What tech-related initiatives adopted by the organisation, if any, are you most excited about?

Fragomen has always led the way in innovative technology in the immigration space, and we continue to further digitise processes and develop tools to support our clients. Our dedicated Fragomen Technologies arm is particularly focused on a number of new initiatives to complement our existing suite of technology products to help our clients manage their global workforces.

What has been your proudest accomplishment in the last year or so? Or what’s the biggest lesson you learned in the past year and what advice can you give fellow lawyers about it?

Recently joining the Fragomen partnership has definitely been the career highlight for me personally – being able to reach this milestone and celebrate it with my clients, colleagues and peers, as well as my family has been truly rewarding. I am very much looking forward to this next chapter in my career as an immigration lawyer.

What should the profession focus more on?

I think with the evolution of technology in legal practice, we shouldn’t forget the human element of our work, and how a telephone call, video conference, or face to face meeting can make such a difference to how we engage with our clients, as well as our colleagues. Since the pandemic, we have started to rely more and more on digital communication channels that we often forget the value of human connection/interaction.

What are the challenges you expect in your practice, and in the business of law in general, going forward? What challenges are particularly pressing in the country’s legal industry?

The practice of law, how we work and how we engage with our clients is changing – and this means that we need to adapt accordingly. Technology is no doubt a disruptor, but we as an industry and profession need to also focus on our people and ensuring those who are just starting out or early on in their career have the right training, development and support to be successful.
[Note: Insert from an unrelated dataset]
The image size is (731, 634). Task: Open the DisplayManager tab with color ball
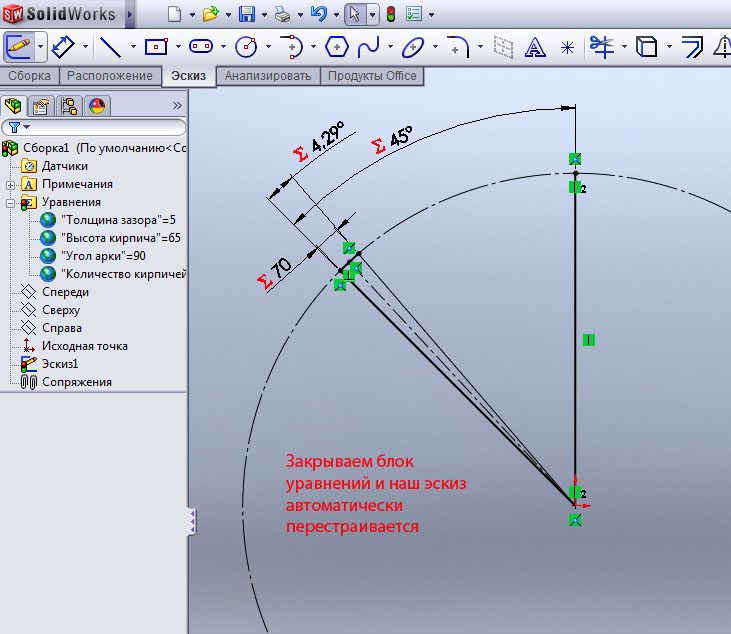tap(97, 106)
Additionally, we must ensure that we focus on our entire well-being, striking the right work-life balance, given the high paced nature of the industry.

What are you looking forward to the most in the coming year?

With the release of the Australian government’s migration strategy paper late last year, we are expecting quite a busy year ahead with several rounds of government consultations, and legislative and policy changes to be announced over the course of the next 12 months. These are the biggest reforms to our migration system in decades, and so as an immigration lawyer, it is an exciting time to be part of this and supporting our clients in shaping the future of their immigration programs.

If you weren’t in law, what do you think you’d be doing as a career?

Medicine, or a travel blogger – I love travelling!